I woke up with high expectations. I knew my weight watchers self weigh in was today so I was excited — I stuck to plan, I had an amazing workout week—I was feeling good, this was the perfect set up for weight loss right?!
The scale said I gained .4 pounds.
Say what now?
Initially I brushed it off and I moved on. However when I put on my pants and realize they were uncomfortably snug, I think that is when I started to get a little frustrated.
Usually I have a good feeling daily about going to workout and my weight loss journey as a whole.
Today was not that day.
By the time I got to work I was so frustrated with myself that I decided that I was going to quit this journey because it simply made no sense that it has taken so long to lose this weight, I had done it before, twice. Why on earth is it not working now?
I was beyond frustrated.
I dismissed the idea of doing my normal Tuesday run because it made no sense. It’s not like anything was going to happen anyway right?

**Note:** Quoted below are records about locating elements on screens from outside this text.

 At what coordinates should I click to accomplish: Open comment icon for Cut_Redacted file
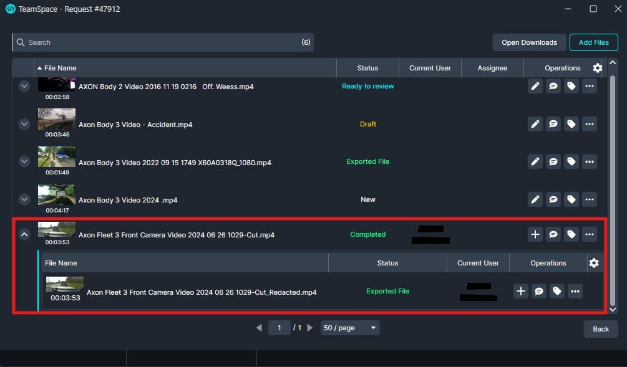coord(539,291)
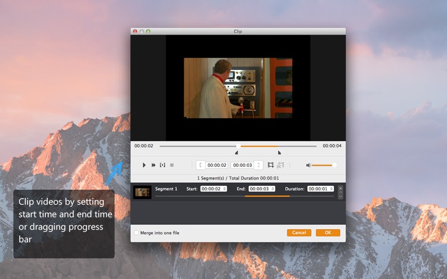447x279 pixels.
Task: Select the Segment 1 thumbnail
Action: click(x=142, y=192)
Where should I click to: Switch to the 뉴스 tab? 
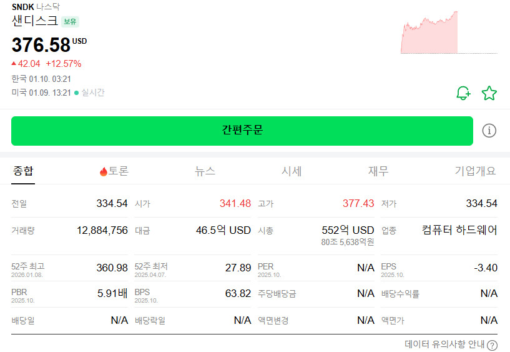tap(205, 171)
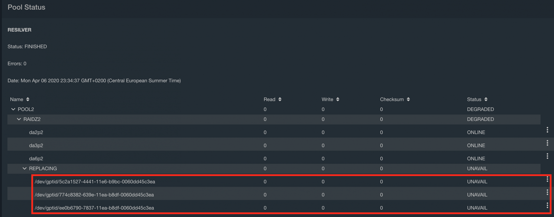554x217 pixels.
Task: Sort by Read column arrows
Action: [280, 99]
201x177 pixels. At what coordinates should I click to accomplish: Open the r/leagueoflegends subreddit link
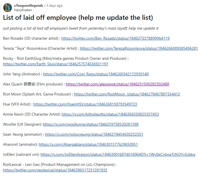point(29,6)
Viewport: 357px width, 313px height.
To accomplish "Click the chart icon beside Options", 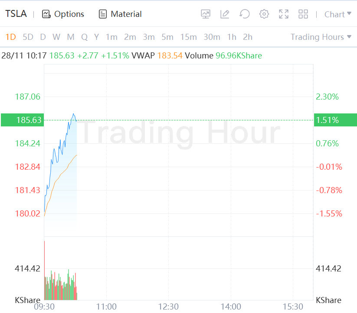I will point(46,14).
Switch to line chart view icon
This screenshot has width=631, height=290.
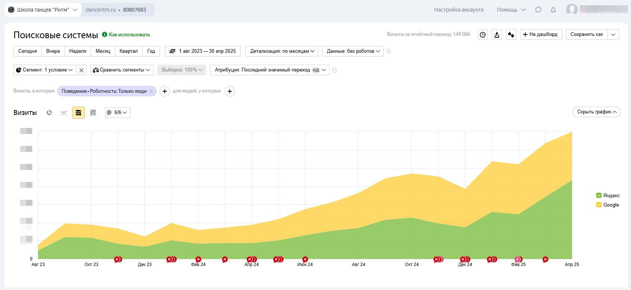(x=64, y=113)
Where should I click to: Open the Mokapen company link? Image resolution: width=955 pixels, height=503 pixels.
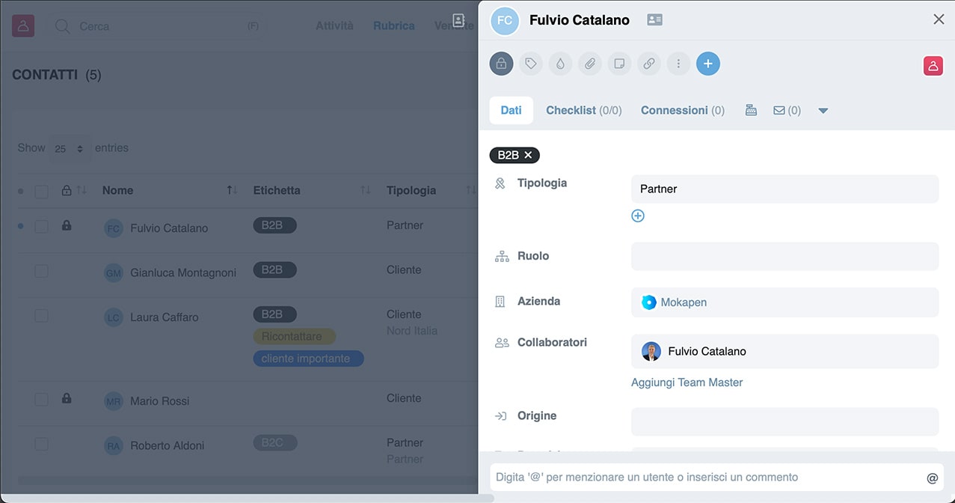point(683,302)
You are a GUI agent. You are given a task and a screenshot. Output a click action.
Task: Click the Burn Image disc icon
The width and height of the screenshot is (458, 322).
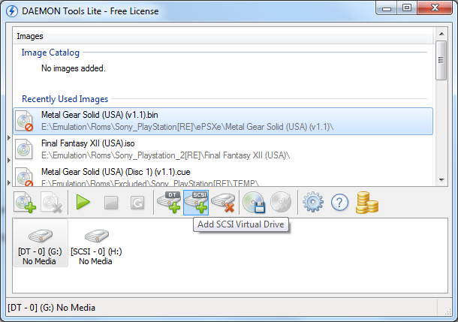pos(281,202)
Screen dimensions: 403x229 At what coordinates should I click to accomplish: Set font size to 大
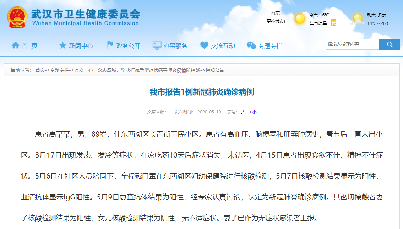(243, 112)
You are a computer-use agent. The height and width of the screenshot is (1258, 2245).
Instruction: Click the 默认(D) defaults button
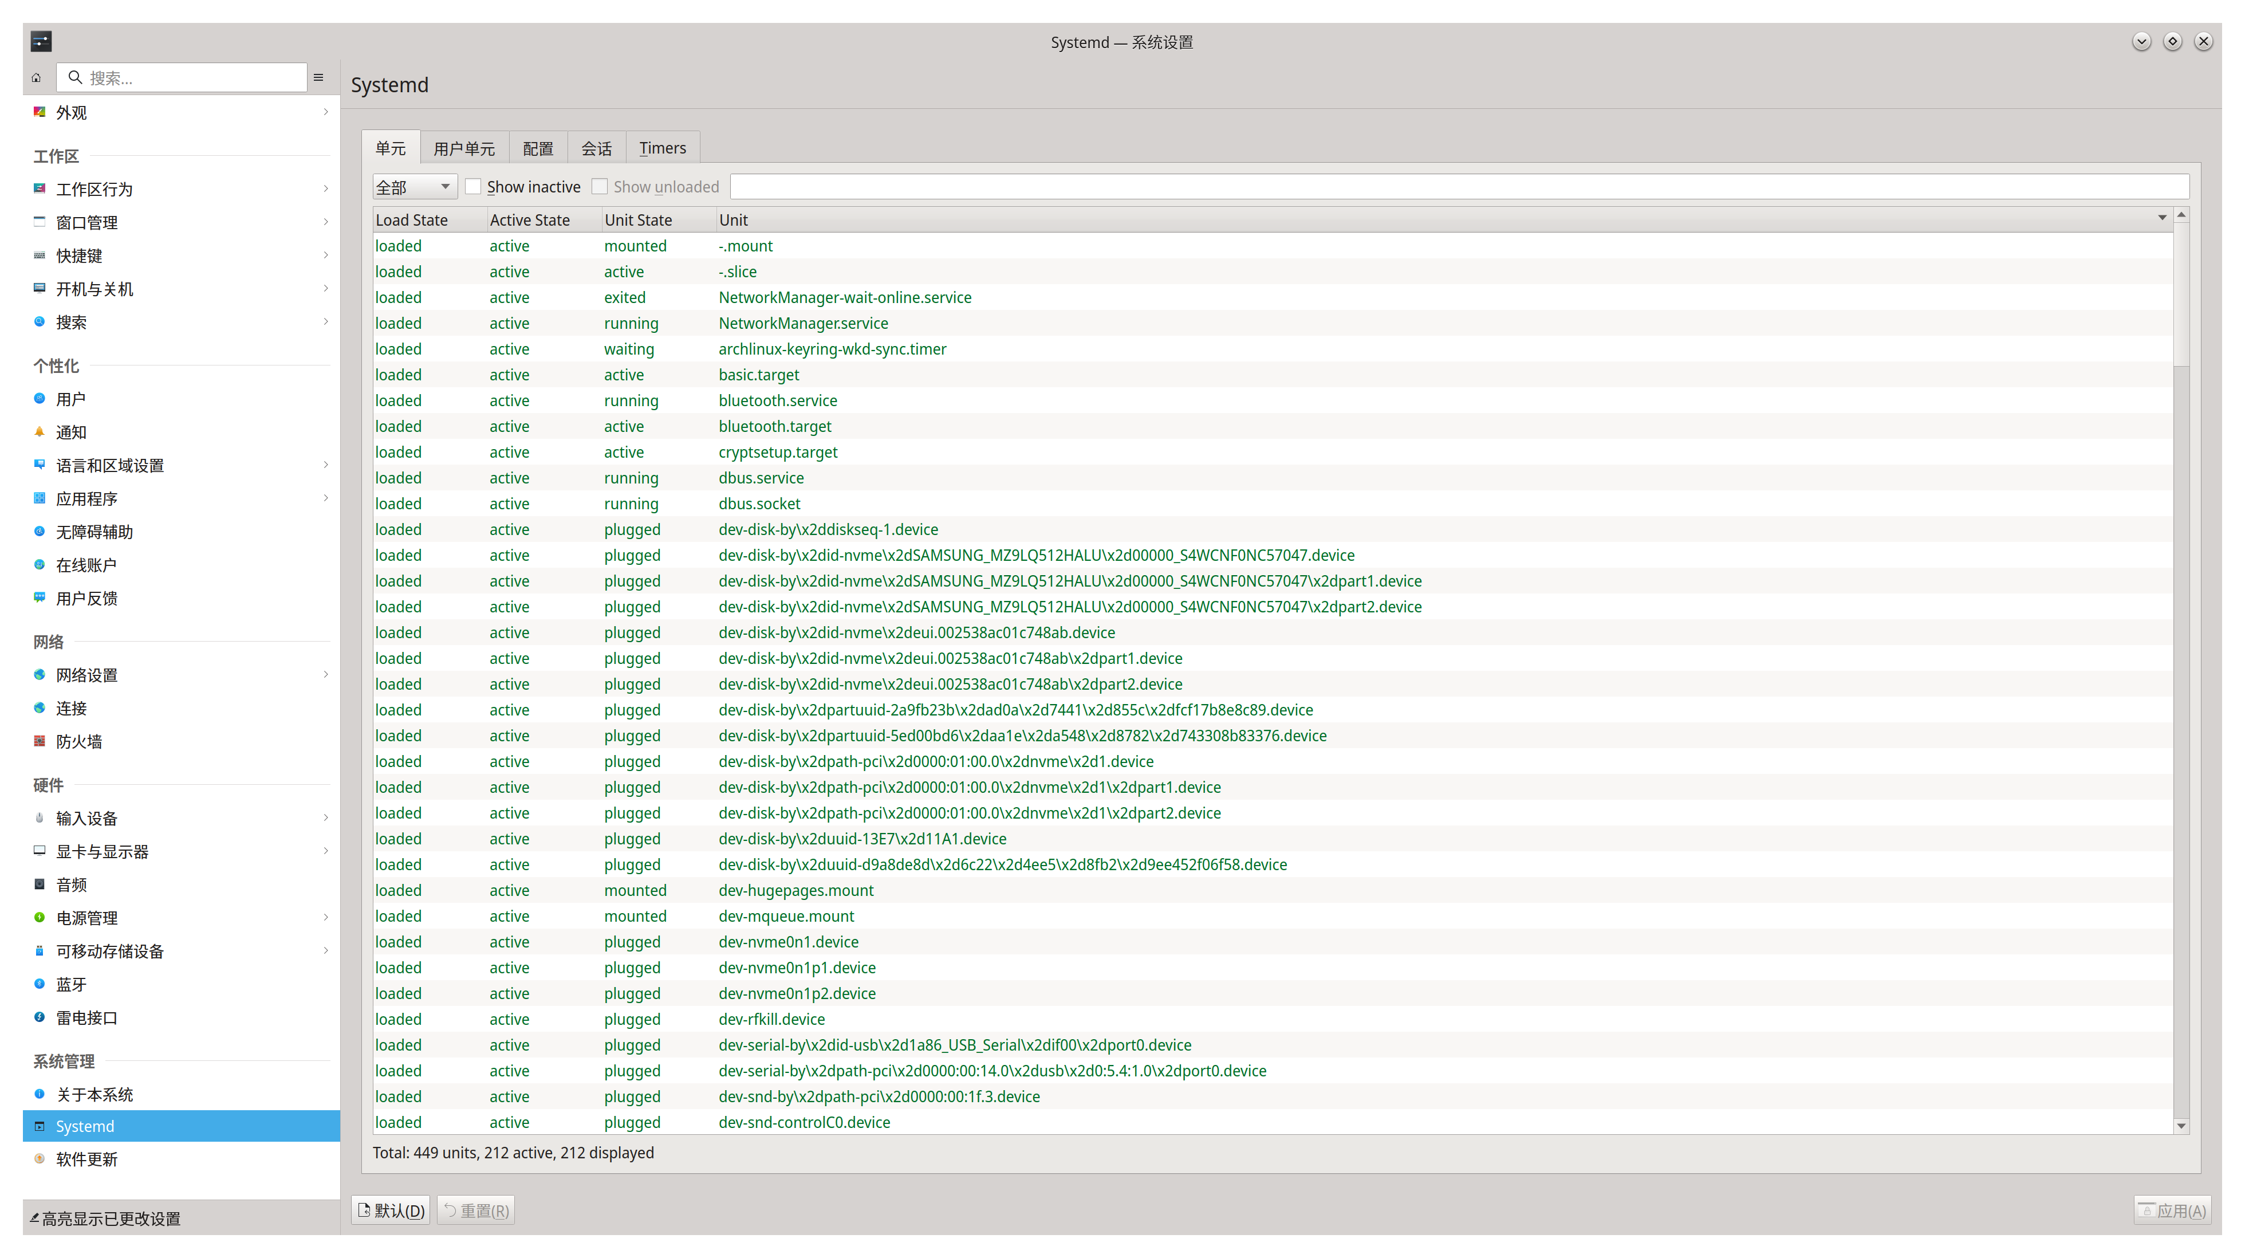click(390, 1210)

I vented to the bestie, I vented to my husband, I was on a serious emotional roller coaster. I even thought about getting rid of my smaller clothes because clearly this journey was over.
Going to the gym is my one consistent–even when my eating is off my gym game is always tight.
On this day, I had even lost that.
My mojo was gone, motivation non existent.
I was at work and I wanted so desperately to take off my too snug pants and take a nap.
Then something magical happened. I made a deal with myself. I made myself get up put on my coat and go to the gym. I figured I’d walk in the treadmill for 30 minutes, do nothing strenuous and leave.
Although I still did not want to go because I was ready to give up on the entire process…I went.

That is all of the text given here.